There’s still hope for getting CIs to convey pitch information better. Xin Luo of Purdue University in West Lafayette, Indiana, in collaboration with researchers from the House Research Institute, a hearing research centre in Los Angeles, has figured out how to make CIs create a better impression of smooth pitch changes such as those in prosody [3]. CIs do already offer some pitch sensation, albeit very coarse-grained. The cochlea, the pitch-sensing organ of the ear, contains a coiled membrane which is stimulated in different regions by different sound frequencies – low at one end, high at the other, rather like a keyboard. The CI creates a crude approximation of this continuous pitch-sensing device using a few (typically 16-22) electrodes to excite different auditory-nerve endings, producing a small set of pitch steps instead of a smooth pitch slope. Luo and colleagues have figured out a way of sweeping the signal from one electrode to the next such that pitch changes seem gradual instead of jumpy.

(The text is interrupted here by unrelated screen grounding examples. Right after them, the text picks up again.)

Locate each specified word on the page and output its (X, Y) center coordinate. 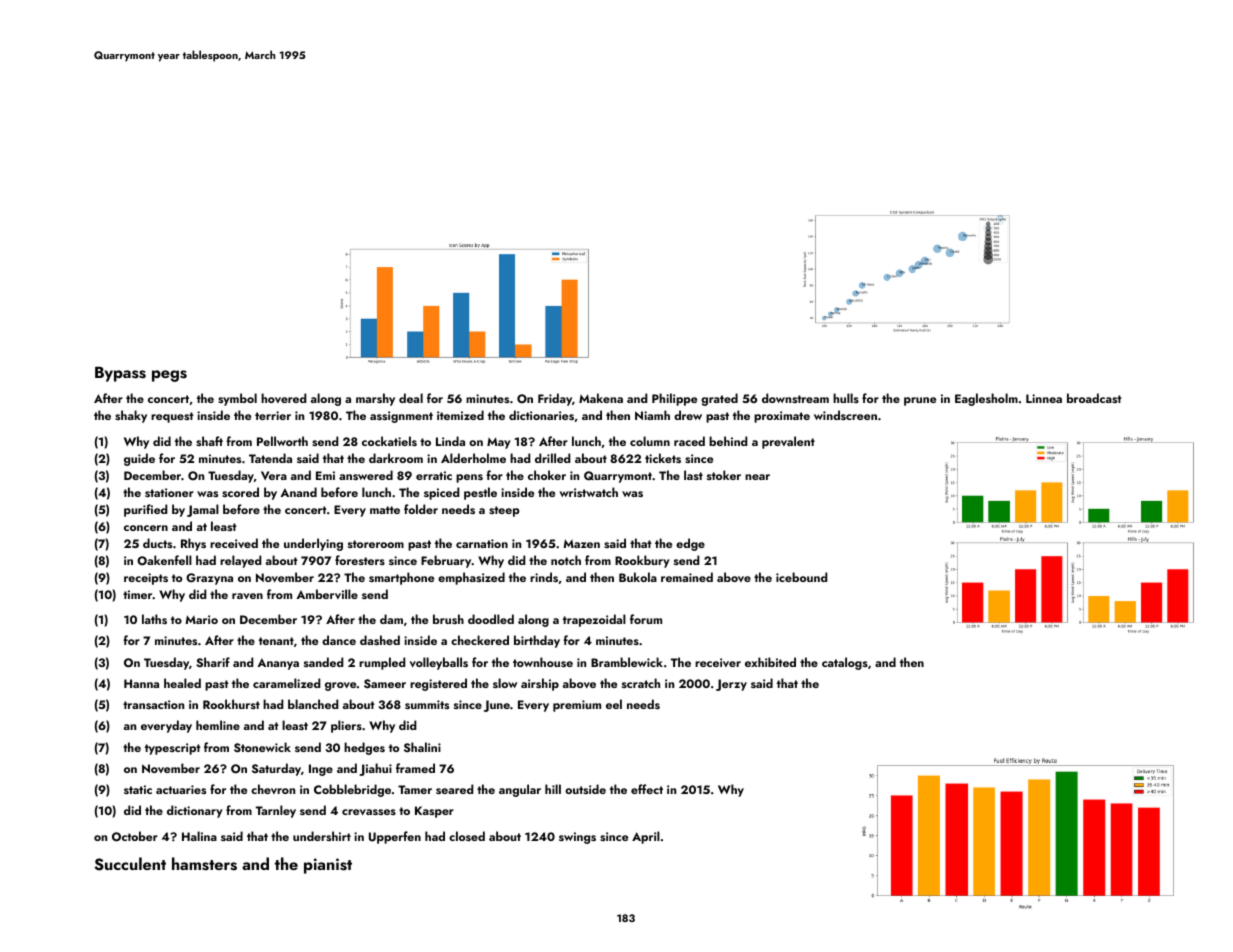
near (757, 477)
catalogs (845, 663)
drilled (552, 458)
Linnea (1044, 398)
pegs (169, 376)
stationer (169, 492)
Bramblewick (627, 662)
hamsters (204, 864)
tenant (276, 641)
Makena (601, 398)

The cochlea can also identify pitches by, in effect, ‘timing’ successive acoustic oscillations to figure out the frequency. CIs can simulate this method of pitch discrimination too, but only for frequencies up to about 300 Hertz, the upper limit of a bass singing voice. Luo and colleagues say that a judicious combination of these two ways of conveying pitch, enabled by signal-processing circuits in the implant, creates a synergy that, with further work, should offer much improved pitch perception for users: enough, at least, to allow them to capture more of the emotion-laden prosody of speech.

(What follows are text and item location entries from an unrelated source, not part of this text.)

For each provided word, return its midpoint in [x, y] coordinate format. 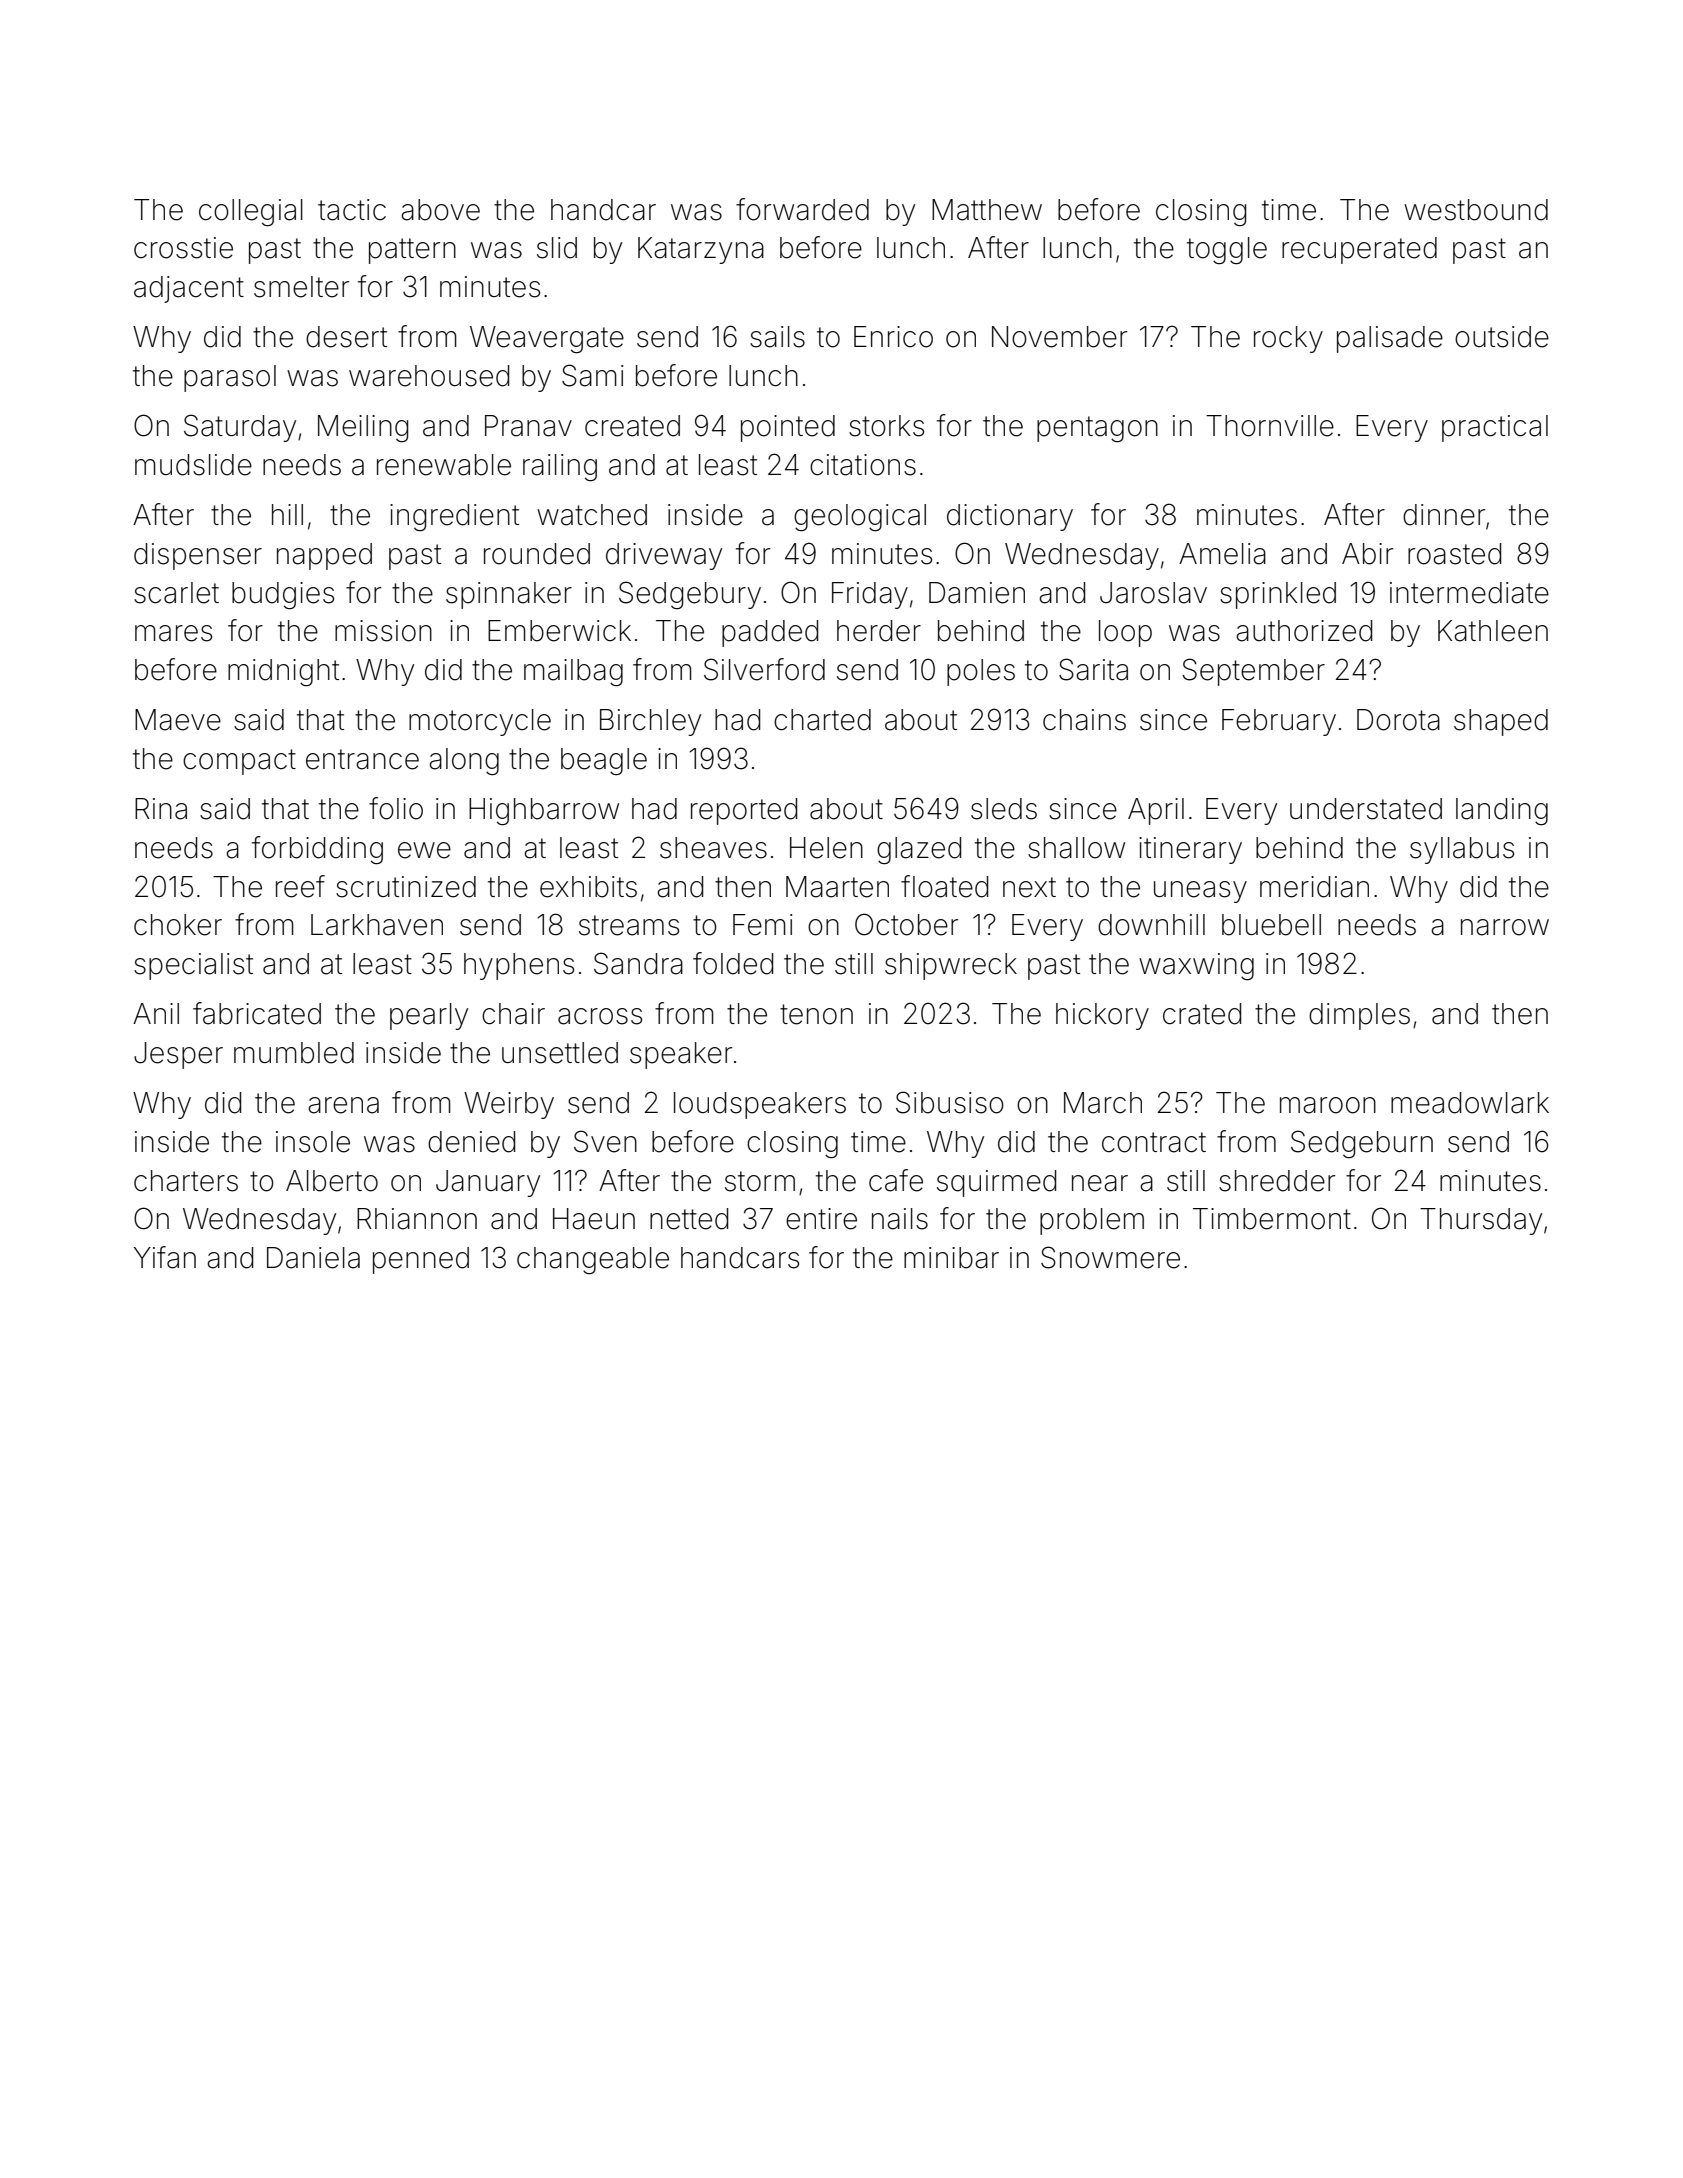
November [1059, 337]
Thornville [1270, 426]
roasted [1454, 554]
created [632, 426]
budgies [283, 595]
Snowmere [1110, 1257]
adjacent [189, 289]
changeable [593, 1260]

1. T. Nakata, S. E. Trehub & Y. Kanda, Journal of the Acoustical Society of America 131, 1307 (2012).
2. D. Smith & D. Burnham, Journal of the Acoustical Society of America 131, 1480 (2012).
3. X. Luo, M. Padilla & D. M. Landsberger, Journal of the Acoustical Society of America 131, 1325 (2012).


JimmyGiro said...

"...native [Chinese] speakers learn to disregard visual information in preference for auditory."

I wonder if this is where the concept of 'Chinese inscrutability' comes from?

If a language uses regions of the brain that also deal with emotion, it may temporarily put facial expression on hold during speech.

Meanwhile, Westerners who use their left hemisphere exclusively for speech, especially 'predigested' speech, are free to use their right hemisphere to manipulate their facial expressions contemporaneously. To the point that we have lost the ability to 'sing' our language, as the facial cues displace the prosody somewhat.

Would this imply that Westerners are better at lying to your face, whilst the Chinese would be better at lying on the phone?

Philip Ball said...

I think "Chinese inscrutability" is a Western construct - our circumlocution tends to make us just as inscrutable to Chinese people, I believe. Having said that, Chinese people are awesomely, even admirably, good to lying to your face. I say this as a devout Sinophile, and I think my Chinese friends would agree. It's simply a cultural difference.